Cela, jusqu’à la fin de la séance. Après, il faut bien rejoindre l’avis des ceux que l’on avait oubliés pendant deux heures. Ainsi chacun, inactif et vinaigre assurément, pourra trouver que « le film est un peu facile, qu’il n’aborde pas tel problème important, que les réalisateurs sont puants, que cela ne montre pas la réalité, que le montage a des carences qui mènent à la confusion, que d’autres ont fait mieux… »

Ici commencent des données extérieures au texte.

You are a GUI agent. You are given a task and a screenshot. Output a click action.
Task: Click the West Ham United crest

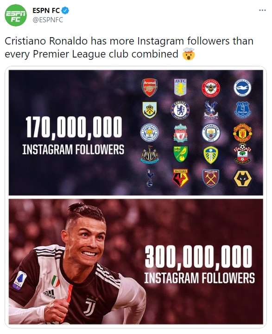tap(211, 178)
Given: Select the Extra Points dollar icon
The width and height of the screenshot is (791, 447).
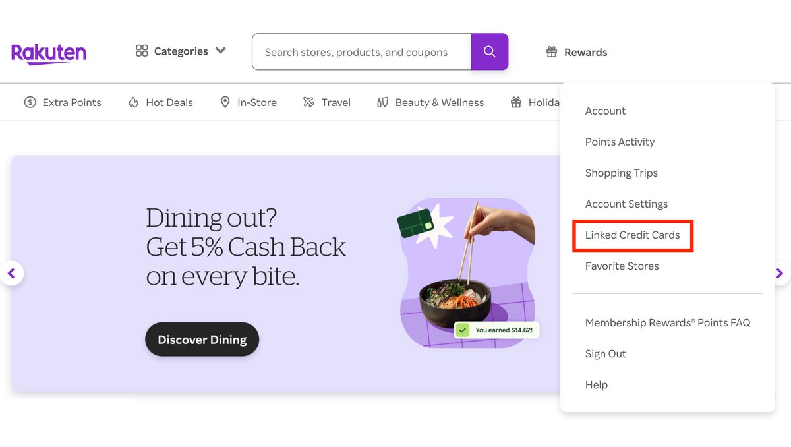Looking at the screenshot, I should pyautogui.click(x=30, y=102).
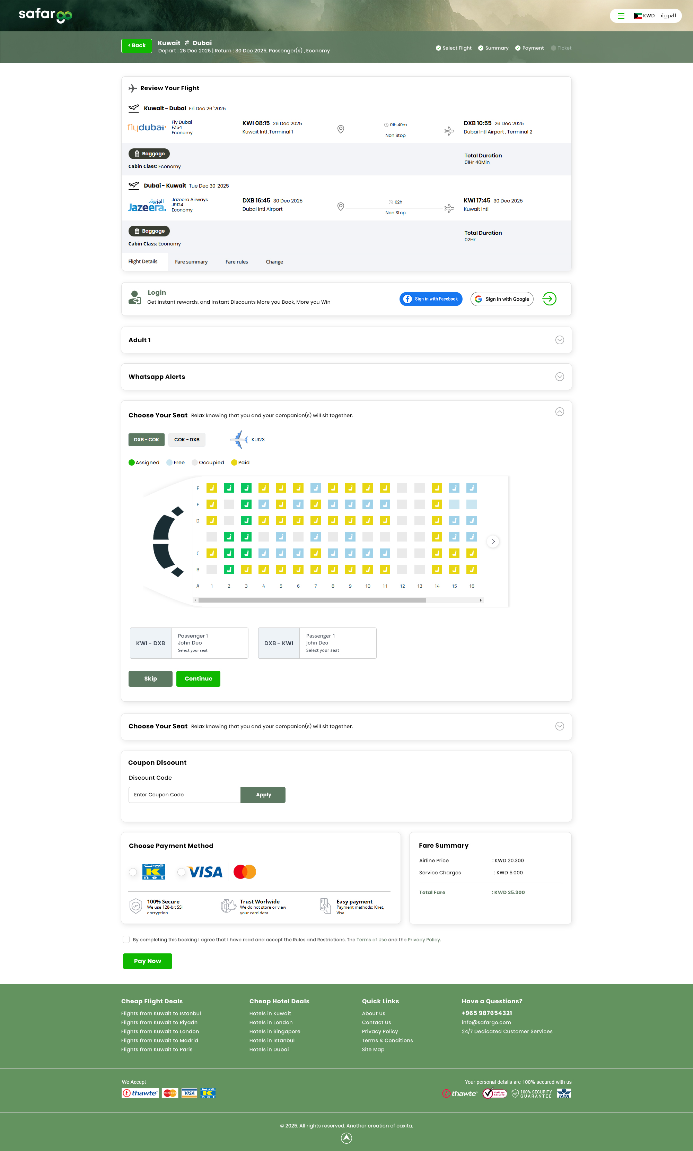Image resolution: width=693 pixels, height=1151 pixels.
Task: Sign in with Facebook
Action: tap(431, 299)
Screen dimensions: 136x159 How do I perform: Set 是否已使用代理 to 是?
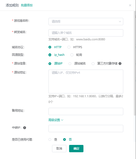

En guise de conclusion, nous voilà revenu à notre état de petit Français qui raille, instinctivement. Dans ces mêmes colonnes, il y a deux semaines, nous volions dans les plumes de Nicolas Hulot que nous qualifiions d’hypocrite. Nous tenons à revenir sur cet avis un peu limité car, aussi confuse que soit sa situation vis-à-vis de son employeur, Mister Ushuaïa a cependant tenté de combler notre vie sociale et politique de ce qui lui fait le plus cruellement défaut : l’ancrage à des réalités tangibles sur lesquelles il faut intervenir par des mesures pratiques. Son pacte est un programme d’urgence nécessaire, malgré toutes ses carences. Ce pacte amène également une deuxième notion absolument disparue de la vie politique actuelle : l’engagement et la responsabilité devant le peuple. Il ne pensait certainement pas que tous les candidats signeraient et que la valeur du contenu s’évanouirait ainsi rapidement. Il n’empêche qu’ils sont engagés et que, par conséquent, nous avons pour la première fois en France un document qui nous permette de les juger. En ce qui concerne sa venue à Marseille, ceux qui étaient présents se souviennent certainement de sa colère en apprenant apparemment la réalité de la situation de l’incinérateur et pour finir de son attitude vis-à-vis de Gaudin, des associations locales et de sa déclaration d’ouverture. Entre Volem rien foutre et Nicolas Hulot, il est un lien qui les met sur un piédestal : ils existent, ils font et leur sincérité n’est pas à mettre en doute en premier. Les réduire à leurs stricts défauts témoigne d’une déformation pathologique inquiétante qui m’amène pourtant à une pirouette finale : si parfois vous vient l’envie de trouver ce journal un peu faible, voire mauvais, mal écrit ou encore ennuyeux, n’hésitez pas : envoyez-nous vos articles plutôt que de râler dans votre coin !
Emmanuel Germond
Notes
[1] Appliquant le postulat de Guy Debord dans son livre la société de la connerie : « La vie est devenue connerie et la connerie est devenue la vie. »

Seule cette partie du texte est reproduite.